SP: I think that there are opportunities at every level within Canada.  You’ve got a really good startup culture in Canada across a number of different geos. 

From a sector perspective, I’d say the bulk of our focus is going to be on enterprise software, consumer software, and opportunistically, on hardware-embedded software opportunities.

I think the focus in Canada has to be on innovation.  VCs want to fund companies that are truly innovative in Canada, and I don’t know if we have the level of innovation in Canada that maybe we think we have.  I think we can certainly improve on that a lot.

What do you mean by that?

SP: There are a lot of ‘me-too’ companies, ones that are making incremental changes to current technologies that may or may not be relevant.  This isn’t a Canadian issue by any means, this is an issue we’re seeing in the US as well: there are lots of solutions for problems that don’t really exist. 
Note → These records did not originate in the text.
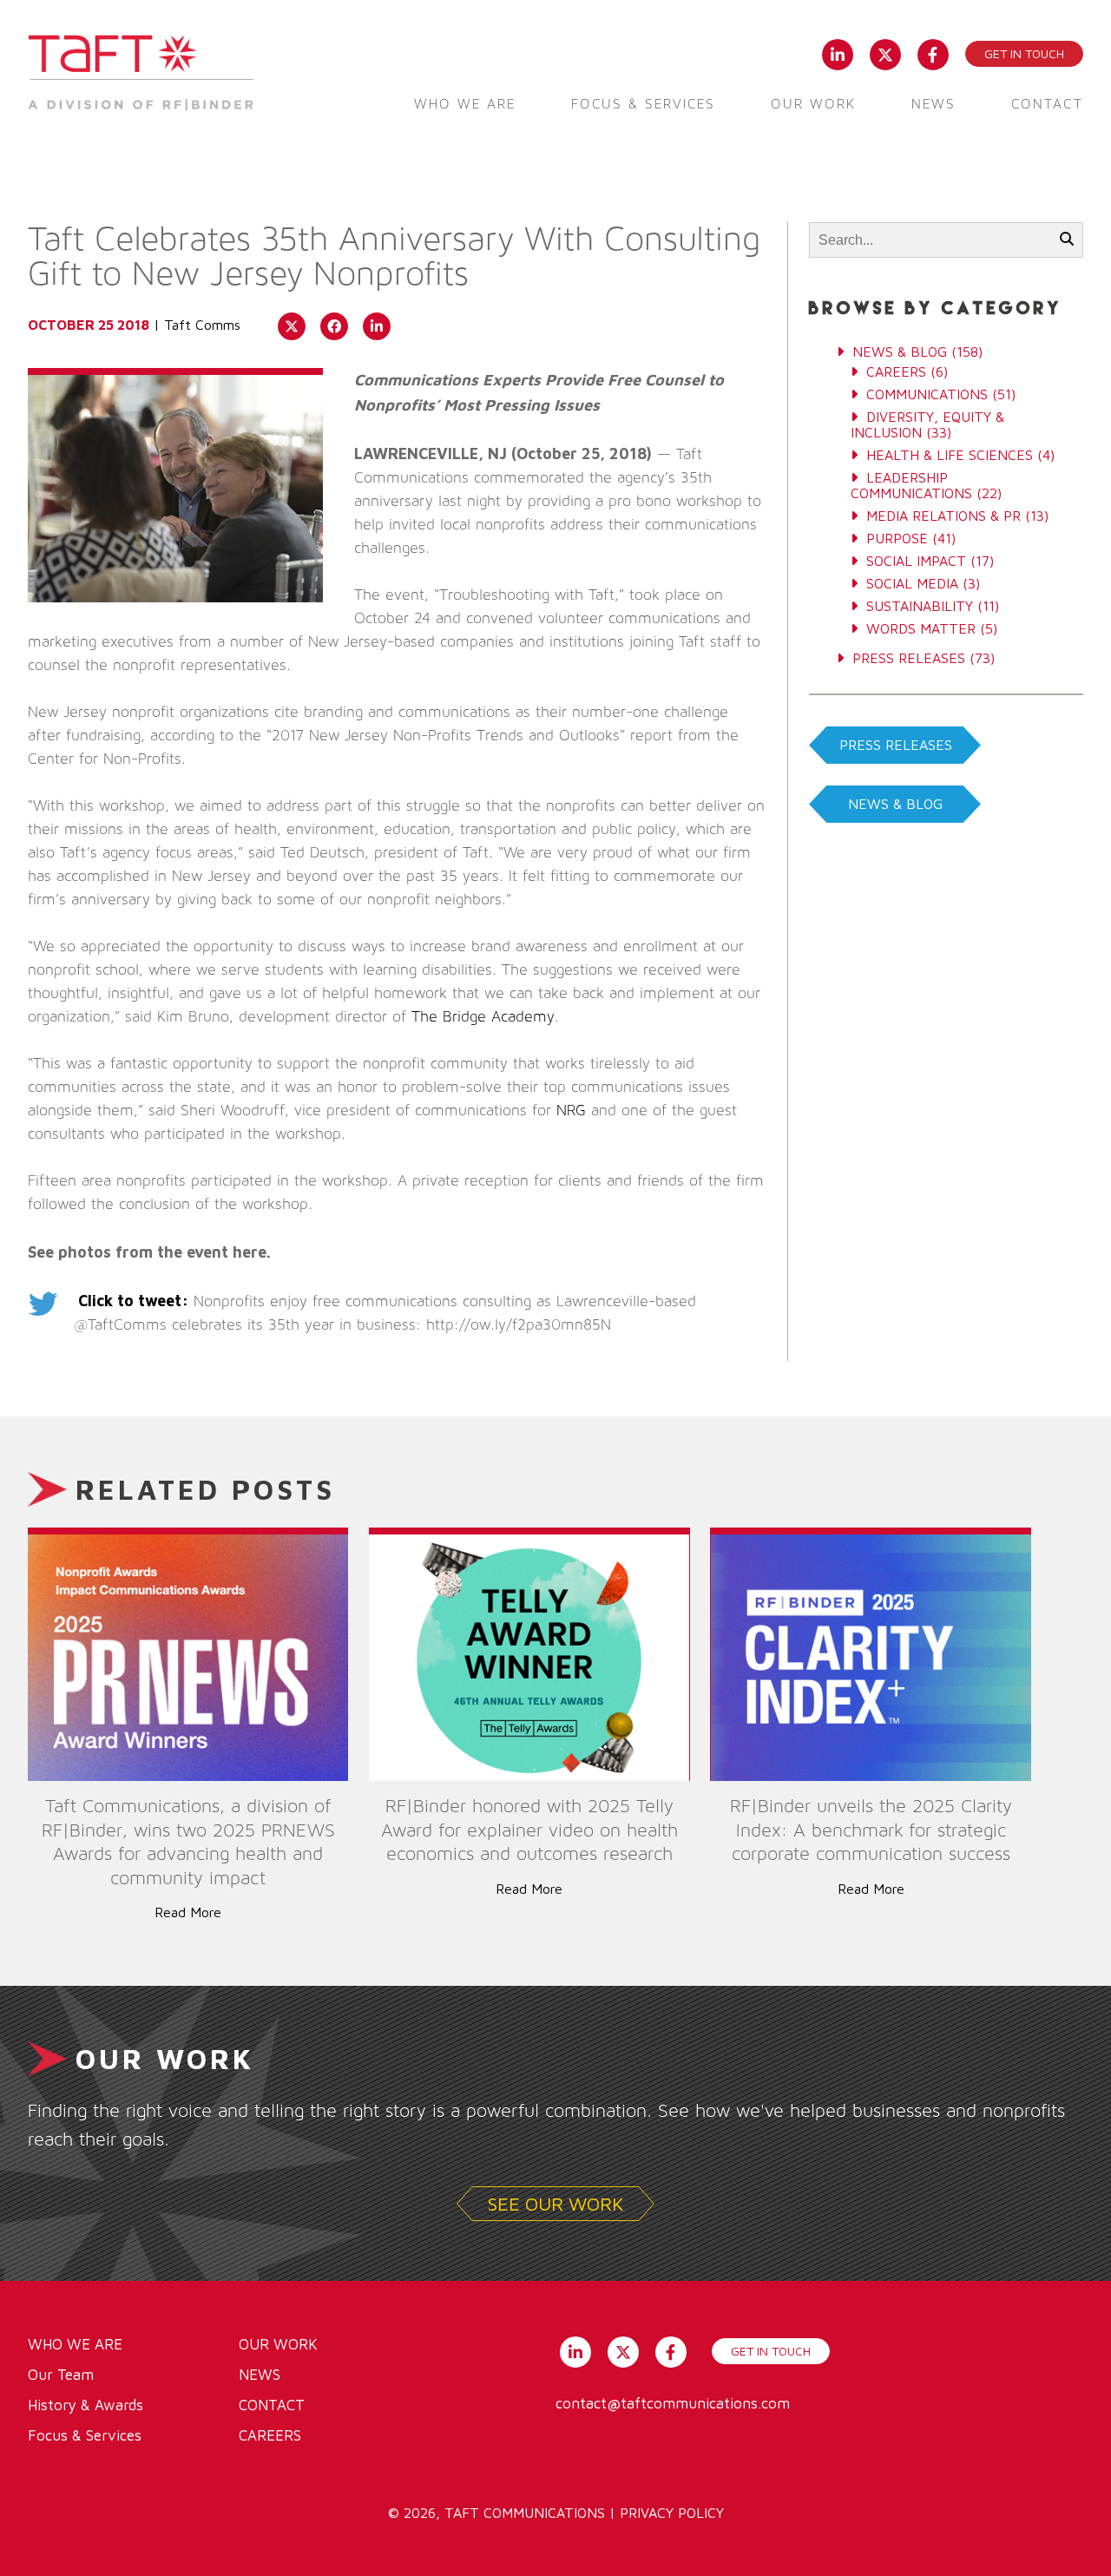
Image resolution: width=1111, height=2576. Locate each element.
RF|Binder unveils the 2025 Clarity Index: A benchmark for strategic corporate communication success (871, 1830)
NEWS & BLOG (895, 804)
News (933, 104)
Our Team (61, 2374)
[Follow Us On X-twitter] (884, 53)
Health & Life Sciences (949, 455)
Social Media (912, 583)
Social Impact (916, 560)
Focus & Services (643, 104)
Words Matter (921, 628)
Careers (896, 371)
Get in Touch (1024, 53)
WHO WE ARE (75, 2344)
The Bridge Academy (483, 1017)
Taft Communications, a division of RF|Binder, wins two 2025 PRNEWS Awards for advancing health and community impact (188, 1842)
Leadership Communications (911, 485)
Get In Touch (771, 2350)
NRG (571, 1111)
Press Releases (908, 658)
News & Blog (899, 351)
You see a lot of really smart entrepreneurs. What they are doing today may not be what is ultimately fundable, and they are going to iterate and have some losses along the way. But ultimately and hopefully, they’re going to get to something that’s really going to be innovative.
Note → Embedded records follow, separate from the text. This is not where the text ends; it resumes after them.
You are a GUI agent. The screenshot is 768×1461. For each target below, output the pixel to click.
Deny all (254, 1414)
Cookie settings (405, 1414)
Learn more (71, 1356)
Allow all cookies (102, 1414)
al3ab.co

Do you feel that being in Canada provides any unique opportunities for companies?

SP:  If you were to take a holistic view and look at Canada as a whole, areas of opportunity where we could be world-leading from a tech perspective, is in the FinTech sector. Our banks historically have done a reasonably good job of implementing technologies.  There is a need and a desire amongst our banking groups now to actually expedite that process and incorporate a lot more technology than they have historically, and given our position globally in the financial sector, there are many opportunities for entrepreneurs.
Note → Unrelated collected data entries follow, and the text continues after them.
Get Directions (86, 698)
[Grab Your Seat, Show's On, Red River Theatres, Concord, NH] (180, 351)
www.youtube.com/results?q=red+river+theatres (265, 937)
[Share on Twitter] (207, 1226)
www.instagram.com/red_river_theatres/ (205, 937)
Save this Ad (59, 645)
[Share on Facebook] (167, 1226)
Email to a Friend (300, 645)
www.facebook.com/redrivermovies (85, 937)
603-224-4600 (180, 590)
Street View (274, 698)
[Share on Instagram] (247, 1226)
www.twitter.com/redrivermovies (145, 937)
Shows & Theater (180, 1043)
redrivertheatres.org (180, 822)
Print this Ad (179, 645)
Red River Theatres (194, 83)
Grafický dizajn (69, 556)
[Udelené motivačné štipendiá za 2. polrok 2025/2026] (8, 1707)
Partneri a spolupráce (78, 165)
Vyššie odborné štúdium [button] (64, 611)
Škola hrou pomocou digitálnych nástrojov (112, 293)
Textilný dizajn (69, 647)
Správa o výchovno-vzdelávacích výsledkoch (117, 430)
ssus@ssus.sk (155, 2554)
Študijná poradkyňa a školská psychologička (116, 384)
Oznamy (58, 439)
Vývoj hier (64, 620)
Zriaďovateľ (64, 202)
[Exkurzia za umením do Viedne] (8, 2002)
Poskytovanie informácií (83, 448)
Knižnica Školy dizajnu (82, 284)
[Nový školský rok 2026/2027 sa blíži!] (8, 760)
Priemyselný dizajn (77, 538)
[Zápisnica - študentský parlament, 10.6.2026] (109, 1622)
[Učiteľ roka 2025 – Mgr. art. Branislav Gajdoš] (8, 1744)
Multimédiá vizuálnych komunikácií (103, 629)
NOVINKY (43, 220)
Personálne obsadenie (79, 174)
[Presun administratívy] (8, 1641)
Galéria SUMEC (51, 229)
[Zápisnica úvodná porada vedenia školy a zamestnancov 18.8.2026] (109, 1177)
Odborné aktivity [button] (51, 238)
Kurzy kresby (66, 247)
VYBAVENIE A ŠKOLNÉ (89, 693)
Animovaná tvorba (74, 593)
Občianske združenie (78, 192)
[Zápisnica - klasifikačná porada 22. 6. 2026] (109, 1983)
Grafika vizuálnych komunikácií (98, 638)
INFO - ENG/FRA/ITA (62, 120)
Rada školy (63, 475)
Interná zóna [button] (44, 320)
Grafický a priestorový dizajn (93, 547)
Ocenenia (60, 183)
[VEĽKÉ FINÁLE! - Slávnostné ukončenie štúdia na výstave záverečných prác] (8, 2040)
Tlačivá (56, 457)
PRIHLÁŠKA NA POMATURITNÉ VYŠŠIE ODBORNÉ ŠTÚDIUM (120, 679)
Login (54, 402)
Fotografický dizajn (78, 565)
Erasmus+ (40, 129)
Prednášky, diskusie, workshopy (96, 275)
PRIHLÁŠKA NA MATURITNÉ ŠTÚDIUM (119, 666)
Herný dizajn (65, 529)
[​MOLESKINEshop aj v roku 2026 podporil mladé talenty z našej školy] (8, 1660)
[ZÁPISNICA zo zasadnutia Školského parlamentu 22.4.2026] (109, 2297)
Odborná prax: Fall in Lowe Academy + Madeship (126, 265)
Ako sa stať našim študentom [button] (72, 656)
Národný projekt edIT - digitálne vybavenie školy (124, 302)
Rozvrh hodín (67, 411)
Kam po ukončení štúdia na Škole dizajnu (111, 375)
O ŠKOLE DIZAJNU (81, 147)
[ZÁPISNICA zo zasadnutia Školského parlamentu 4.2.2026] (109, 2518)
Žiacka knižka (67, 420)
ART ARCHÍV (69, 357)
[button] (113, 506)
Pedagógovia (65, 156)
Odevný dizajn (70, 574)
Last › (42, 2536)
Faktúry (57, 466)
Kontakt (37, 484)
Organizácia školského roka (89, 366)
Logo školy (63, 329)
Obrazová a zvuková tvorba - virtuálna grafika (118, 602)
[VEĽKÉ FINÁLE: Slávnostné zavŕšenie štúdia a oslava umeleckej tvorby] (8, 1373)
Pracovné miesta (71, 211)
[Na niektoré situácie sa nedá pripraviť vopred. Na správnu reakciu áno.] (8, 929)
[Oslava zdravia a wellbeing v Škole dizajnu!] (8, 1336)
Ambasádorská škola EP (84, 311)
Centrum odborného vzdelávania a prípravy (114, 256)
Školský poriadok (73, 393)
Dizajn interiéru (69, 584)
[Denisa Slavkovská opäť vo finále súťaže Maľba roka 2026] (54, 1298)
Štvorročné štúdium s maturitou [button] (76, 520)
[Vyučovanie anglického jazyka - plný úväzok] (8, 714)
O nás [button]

I know that cybersecurity and media are areas of interest for OMERS Ventures.  What are the opportunities in these domains?

JO: We consider ourselves to be a broad ‘TMT’ investor – tech, media, and telecom. In media, where we are most intrigued, is the emergence of new ad technologies, and in particular as being applied to video. In the next five years, there will be more video delivered over the Internet, and there will be an opportunity for some advertising capabilities in that regard.

Cybersecurity is another area we have been looking at, specifically in FinTech as Sid mentioned, and in particular what bitcoin and block chain capability bring in terms of differentiated opportunities. We hope to find a couple of investments for Fund II related to bitcoin and the block chain, and the security side of that whole paradigm.

Another thing I’ve heard mentioned regarding cybersecurity is the Internet of Things (IoT), and the proliferation of endpoints without security.  I understand this is something else that’s on your radar, right?

JO: We have spent quite a bit of time on IoT, and we have one investment in this area to date— Mojix.  The investment in Mojix came as a result of our deep understanding of the sector and its evolution, and a belief that there would be a further rollout of these connected points.

What do entrepreneurs who are now considering approaching you need to know?

SP: We’re looking for innovation, an innovative solution as opposed to a minor tweak on something else that is successful in the market today.  We are looking for companies that have a global opportunity and a strong management team.  The management team needs to have some evidence that they can execute on the vision.

You have also got to take a look at your business and understand where you are on the potential growth curve, and if you’re not forecasting exponential growth that is capital efficient it just may not be a VC-fundable company.